A primeira manifestação política da qual o grupo participou foram as comemorações do dia de Zumbi (ícone do movimento negro brasileiro), em 20 de novembro de 1979. A aparição pública com cartazes, abraçados homem com homem e mulher com mulher, sem que ocorressem manifestações hostis, proporcionou-lhes certa euforia sobre as possibilidades de luta.
Não obstante, desde o início se evidenciaram duas posturas divergentes. Uma propunha uma espécie de anarquismo político e existencial (no sentido desconstrutivo de qualquer instância disciplinar que afetasse o sujeito) e enfatizava a necessidade de diferenciar a luta homossexual e a luta de classes. A outra correspondia àqueles gays e lésbicas, geralmente com dupla militância (partidária de esquerda e no grupo homossexual), de filiação claramente marxista e que aspiravam encaixar todas as lutas particulares dentro da luta maior. As duas tendências principais marcariam a curta existência do SOMOS e também sua dissolução pela falta de uma relativa configuração hegemônica de qualquer uma delas.
Ruptura
Um dos temas que mais acendeu a polêmica foi a proposta de participação nos atos do 1º de Maio, apoiando a greve metalúrgica do ABC (municípios industriais da região metropolitana de São Paulo), sustentada pelas linhas de esquerda e pelo subgrupo lésbico-feminista que já se havia formado dentro da organização (e que tinha se comprometido a comparecer pelo Movimento Feminista). Derrotada a moção, o grupo dissidente decidiu participar do protesto com cartazes que diziam “Comissão de homossexuais pró 1º de Maio”. Surpreendentemente, os gays e as lésbicas que participaram do ato operário obtiveram uma vitória política ao entrar no estádio de São Bernardo do Campo e ser aplaudidos pelos grevistas. Isso, entre outras questões, motivaria a divisão definitiva do SOMOS.

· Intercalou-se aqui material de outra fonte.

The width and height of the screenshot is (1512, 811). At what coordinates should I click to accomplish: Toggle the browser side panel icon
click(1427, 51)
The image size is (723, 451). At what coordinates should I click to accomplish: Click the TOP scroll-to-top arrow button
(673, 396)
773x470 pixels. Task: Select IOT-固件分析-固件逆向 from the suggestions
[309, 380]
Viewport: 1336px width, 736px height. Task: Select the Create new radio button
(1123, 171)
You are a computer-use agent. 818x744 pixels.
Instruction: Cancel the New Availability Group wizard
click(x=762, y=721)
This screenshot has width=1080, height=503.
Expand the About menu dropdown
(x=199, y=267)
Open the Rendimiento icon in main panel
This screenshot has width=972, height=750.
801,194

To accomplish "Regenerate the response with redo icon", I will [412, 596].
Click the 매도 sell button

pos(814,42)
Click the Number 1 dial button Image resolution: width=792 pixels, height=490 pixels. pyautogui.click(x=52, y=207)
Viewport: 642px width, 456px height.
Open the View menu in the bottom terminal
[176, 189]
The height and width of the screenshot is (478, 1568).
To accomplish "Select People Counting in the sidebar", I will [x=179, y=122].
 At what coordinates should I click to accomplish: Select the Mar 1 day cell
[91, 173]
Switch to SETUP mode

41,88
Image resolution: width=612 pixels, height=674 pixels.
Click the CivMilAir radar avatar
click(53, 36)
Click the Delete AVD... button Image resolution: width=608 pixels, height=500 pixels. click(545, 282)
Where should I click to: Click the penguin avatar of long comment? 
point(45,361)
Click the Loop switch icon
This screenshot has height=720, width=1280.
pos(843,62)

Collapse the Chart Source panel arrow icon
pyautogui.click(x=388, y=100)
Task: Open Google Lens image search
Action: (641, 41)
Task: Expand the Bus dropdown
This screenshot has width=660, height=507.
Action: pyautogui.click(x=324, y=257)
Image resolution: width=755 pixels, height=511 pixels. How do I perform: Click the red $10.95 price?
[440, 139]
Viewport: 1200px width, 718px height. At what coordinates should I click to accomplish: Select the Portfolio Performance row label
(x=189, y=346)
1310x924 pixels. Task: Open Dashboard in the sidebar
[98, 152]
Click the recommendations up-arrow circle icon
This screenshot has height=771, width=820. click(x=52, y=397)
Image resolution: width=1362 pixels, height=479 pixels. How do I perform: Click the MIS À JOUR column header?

Apesar da fratura, as duas alas novamente se uniram para promover uma campanha contra o delegado Wilson Richetti, que havia desencadeado violentas batidas policiais no centro de São Paulo, conhecidas como Operação Limpeza. Reagiram contra essa política não apenas os homossexuais, mas também os grupos feministas, o Movimento Negro Unificado, alguns jornais como O Trabalho e Em Tempo, certos deputados e algumas personalidades públicas, como a atriz Ruth Escobar e o artista Darcy Penteado. Como forma de protesto, decidiu-se fazer um ato público diante do Teatro Municipal. Um alegre e descontraído grupo majoritariamente composto de gays e lésbicas desfilou sem maiores inconvenientes pela avenida São João, passando pela praça Júlio Mesquita e recebendo a adesão de numerosas prostitutas para logo tomar a direção do largo do Arouche, eixo do gueto gay paulista.
Esse fato constituiu, na verdade, a primeira Marcha do Orgulho do movimento homossexual no Brasil, afirmando a visibilidade e a definitiva inserção da questão dos direitos da diversidade sexual no campo do discurso público.